Exercises to complete
1. Copy everything in the ACS assessment thread from "Your skills have" down to "(Mar 29, 2017)".
2. In the ACS assessment thread, what reason was given for assessing the poster's skills as unsuitable for migration?

Page excerpt
────────

I have 6+ years of experience in *IT* in Qatar and UAE. My ACS assessment result came few days back as "
Your skills have been assessed to be unsuitable for migration under ANZSCO Code 262112 (ICT Security
Specialist) due to Insufficient Payment Evidence". In Dubai there is no Income tax or Superannuation applied on employee. Moreover, Banks don't mention Employer's name in Bank statements for Salary transfer so I could submit whatever was possible for payment evidence such as Salary Slip, Salary Certificate, Bank Statement which only mention Salary but no Employer's name, Ministry of Labor's Employment contract mentioning my salary structure, a letter from my company which states that my salary is being transferred to the same account but these documents were not sufficient for Assessor. Is there anyone who faced similar issue and got some work around to successfully get positive response from ACS? Any help will be appreciated.

Thanks.


----------



## NB (Mar 29, 2017)

Akhtar-Aus said:


> Hello Everyone,
> 
> Have anyone faced the below issue, Please advise.
> 
> ...


Have you given a reference letter or statutory declaration ?
Cheers


----------



## Akhtar-Aus (Jan 16, 2021)

NB said:


> Have you given a reference letter or statutory declaration ?

────────

Items from a data source
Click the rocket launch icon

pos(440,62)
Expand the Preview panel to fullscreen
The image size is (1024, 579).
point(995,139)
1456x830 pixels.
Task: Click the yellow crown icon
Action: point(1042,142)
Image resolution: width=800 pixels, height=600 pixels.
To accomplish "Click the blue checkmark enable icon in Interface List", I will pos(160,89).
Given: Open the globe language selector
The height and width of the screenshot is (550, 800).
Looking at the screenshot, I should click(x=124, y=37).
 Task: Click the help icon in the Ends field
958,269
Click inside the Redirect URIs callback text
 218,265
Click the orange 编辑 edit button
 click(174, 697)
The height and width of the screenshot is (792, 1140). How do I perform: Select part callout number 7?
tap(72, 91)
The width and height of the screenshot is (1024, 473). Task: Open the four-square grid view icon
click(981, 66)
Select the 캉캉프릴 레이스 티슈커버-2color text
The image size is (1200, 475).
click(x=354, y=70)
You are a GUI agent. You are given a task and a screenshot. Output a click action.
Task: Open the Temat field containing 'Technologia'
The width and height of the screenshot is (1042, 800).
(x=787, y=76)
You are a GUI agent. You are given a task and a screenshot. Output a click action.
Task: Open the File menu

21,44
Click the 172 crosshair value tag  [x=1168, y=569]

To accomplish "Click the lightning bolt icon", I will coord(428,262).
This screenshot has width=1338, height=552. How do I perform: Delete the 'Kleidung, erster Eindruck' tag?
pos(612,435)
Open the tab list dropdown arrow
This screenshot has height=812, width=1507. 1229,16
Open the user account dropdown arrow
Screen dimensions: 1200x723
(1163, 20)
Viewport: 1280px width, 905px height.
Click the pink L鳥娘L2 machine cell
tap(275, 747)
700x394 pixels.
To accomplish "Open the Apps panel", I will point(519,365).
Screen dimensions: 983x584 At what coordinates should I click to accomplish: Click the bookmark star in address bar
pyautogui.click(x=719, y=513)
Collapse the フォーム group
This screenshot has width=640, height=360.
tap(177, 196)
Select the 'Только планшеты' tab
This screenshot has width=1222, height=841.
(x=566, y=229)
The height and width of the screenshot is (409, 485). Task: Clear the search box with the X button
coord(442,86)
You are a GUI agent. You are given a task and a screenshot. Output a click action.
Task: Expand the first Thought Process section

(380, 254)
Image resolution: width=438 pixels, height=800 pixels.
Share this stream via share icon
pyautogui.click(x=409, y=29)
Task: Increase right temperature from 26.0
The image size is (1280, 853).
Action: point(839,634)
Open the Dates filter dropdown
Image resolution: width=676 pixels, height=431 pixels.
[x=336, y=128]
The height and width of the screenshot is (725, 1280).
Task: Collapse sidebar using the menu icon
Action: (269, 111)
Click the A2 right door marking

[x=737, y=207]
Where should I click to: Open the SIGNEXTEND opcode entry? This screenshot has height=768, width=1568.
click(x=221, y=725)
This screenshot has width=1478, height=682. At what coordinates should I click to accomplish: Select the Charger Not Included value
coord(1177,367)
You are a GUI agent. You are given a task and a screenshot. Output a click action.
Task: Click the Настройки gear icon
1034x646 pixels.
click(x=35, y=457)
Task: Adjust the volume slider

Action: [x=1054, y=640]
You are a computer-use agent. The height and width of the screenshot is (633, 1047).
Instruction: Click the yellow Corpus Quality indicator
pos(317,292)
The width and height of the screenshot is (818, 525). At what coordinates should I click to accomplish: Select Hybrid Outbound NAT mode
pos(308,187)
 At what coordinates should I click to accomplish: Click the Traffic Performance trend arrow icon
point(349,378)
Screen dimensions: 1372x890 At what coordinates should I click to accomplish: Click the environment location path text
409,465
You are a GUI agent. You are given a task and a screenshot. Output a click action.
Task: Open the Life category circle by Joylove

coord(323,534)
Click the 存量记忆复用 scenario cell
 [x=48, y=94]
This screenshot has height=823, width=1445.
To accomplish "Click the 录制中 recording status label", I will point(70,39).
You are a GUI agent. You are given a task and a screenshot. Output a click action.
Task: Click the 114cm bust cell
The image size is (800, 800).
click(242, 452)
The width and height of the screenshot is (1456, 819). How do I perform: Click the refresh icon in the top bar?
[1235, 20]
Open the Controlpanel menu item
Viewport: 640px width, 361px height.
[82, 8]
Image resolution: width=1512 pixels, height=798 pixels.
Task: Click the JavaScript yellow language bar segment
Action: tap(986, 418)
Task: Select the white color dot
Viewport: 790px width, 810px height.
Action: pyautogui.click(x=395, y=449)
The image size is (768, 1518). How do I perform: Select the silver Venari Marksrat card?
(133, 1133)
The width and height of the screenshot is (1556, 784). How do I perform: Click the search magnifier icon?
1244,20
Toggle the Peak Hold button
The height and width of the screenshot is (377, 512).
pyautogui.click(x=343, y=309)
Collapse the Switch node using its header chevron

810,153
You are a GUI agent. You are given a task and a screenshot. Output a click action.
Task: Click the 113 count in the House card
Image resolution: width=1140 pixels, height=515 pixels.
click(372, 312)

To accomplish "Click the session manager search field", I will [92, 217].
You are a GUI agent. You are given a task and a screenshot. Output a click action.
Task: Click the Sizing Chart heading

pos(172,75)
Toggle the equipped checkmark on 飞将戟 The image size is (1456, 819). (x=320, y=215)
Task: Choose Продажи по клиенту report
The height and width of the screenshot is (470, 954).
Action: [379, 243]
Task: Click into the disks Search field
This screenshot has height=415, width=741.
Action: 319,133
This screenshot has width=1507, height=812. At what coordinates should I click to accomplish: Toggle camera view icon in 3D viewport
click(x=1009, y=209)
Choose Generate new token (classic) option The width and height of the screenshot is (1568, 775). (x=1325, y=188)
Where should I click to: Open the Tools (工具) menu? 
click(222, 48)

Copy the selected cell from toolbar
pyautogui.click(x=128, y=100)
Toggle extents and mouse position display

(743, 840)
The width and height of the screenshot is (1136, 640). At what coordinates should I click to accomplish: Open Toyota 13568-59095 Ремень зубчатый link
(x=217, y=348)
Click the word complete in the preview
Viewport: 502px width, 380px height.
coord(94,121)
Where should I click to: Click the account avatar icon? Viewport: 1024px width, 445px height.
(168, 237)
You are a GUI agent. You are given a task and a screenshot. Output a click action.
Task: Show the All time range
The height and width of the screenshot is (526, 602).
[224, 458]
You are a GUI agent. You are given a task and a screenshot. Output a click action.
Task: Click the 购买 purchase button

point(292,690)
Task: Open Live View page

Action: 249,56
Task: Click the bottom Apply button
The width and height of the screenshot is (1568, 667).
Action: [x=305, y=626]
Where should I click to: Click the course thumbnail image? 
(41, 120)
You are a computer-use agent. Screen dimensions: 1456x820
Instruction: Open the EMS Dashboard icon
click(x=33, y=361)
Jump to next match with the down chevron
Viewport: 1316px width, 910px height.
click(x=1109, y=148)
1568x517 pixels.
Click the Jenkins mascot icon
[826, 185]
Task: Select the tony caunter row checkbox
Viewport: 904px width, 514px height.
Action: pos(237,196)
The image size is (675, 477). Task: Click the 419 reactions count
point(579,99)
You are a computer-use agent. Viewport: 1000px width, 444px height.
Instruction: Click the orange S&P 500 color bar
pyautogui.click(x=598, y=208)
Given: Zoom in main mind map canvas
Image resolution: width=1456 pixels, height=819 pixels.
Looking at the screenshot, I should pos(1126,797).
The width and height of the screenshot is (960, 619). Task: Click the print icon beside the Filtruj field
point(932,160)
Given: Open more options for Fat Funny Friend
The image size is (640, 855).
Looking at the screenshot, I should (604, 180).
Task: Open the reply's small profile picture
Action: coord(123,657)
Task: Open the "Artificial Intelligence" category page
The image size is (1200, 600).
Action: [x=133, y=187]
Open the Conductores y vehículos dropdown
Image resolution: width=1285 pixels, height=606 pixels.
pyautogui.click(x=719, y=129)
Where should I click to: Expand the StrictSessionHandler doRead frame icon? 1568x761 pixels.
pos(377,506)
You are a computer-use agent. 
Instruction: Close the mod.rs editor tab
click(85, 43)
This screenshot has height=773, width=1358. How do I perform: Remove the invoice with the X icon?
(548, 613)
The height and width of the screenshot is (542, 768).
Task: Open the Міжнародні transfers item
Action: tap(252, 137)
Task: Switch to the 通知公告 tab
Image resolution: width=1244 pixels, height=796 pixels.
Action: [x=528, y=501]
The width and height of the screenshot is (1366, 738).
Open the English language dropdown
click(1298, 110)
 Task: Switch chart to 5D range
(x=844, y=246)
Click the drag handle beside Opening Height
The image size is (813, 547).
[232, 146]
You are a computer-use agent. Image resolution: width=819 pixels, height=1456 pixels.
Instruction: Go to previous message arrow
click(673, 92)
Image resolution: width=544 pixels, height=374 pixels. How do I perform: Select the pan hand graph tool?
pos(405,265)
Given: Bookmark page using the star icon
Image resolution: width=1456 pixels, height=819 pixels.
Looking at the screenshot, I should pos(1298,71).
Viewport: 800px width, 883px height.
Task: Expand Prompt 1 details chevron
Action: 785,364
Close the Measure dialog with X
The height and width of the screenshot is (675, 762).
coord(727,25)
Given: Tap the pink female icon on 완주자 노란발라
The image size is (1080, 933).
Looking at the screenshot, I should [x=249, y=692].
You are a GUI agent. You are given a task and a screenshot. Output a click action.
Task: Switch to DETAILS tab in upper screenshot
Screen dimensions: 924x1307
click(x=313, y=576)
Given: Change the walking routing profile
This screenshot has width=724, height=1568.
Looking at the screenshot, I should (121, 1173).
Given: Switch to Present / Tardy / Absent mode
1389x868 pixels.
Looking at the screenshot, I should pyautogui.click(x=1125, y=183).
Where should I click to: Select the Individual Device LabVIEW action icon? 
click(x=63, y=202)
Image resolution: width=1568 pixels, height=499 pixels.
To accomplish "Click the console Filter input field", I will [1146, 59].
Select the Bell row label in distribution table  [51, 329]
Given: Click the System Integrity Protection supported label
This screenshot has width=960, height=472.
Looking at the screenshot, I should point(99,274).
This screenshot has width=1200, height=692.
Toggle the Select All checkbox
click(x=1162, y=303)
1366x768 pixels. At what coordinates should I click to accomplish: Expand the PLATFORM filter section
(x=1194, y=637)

────────

Task solutions
1.
Your skills have been assessed to be unsuitable for migration under ANZSCO Code 262112 (ICT Security
Specialist) due to Insufficient Payment Evidence". In Dubai there is no Income tax or Superannuation applied on employee. Moreover, Banks don't mention Employer's name in Bank statements for Salary transfer so I could submit whatever was possible for payment evidence such as Salary Slip, Salary Certificate, Bank Statement which only mention Salary but no Employer's name, Ministry of Labor's Employment contract mentioning my salary structure, a letter from my company which states that my salary is being transferred to the same account but these documents were not sufficient for Assessor. Is there anyone who faced similar issue and got some work around to successfully get positive response from ACS? Any help will be appreciated.

Thanks.


----------



## NB (Mar 29, 2017)

2. Insufficient payment evidence.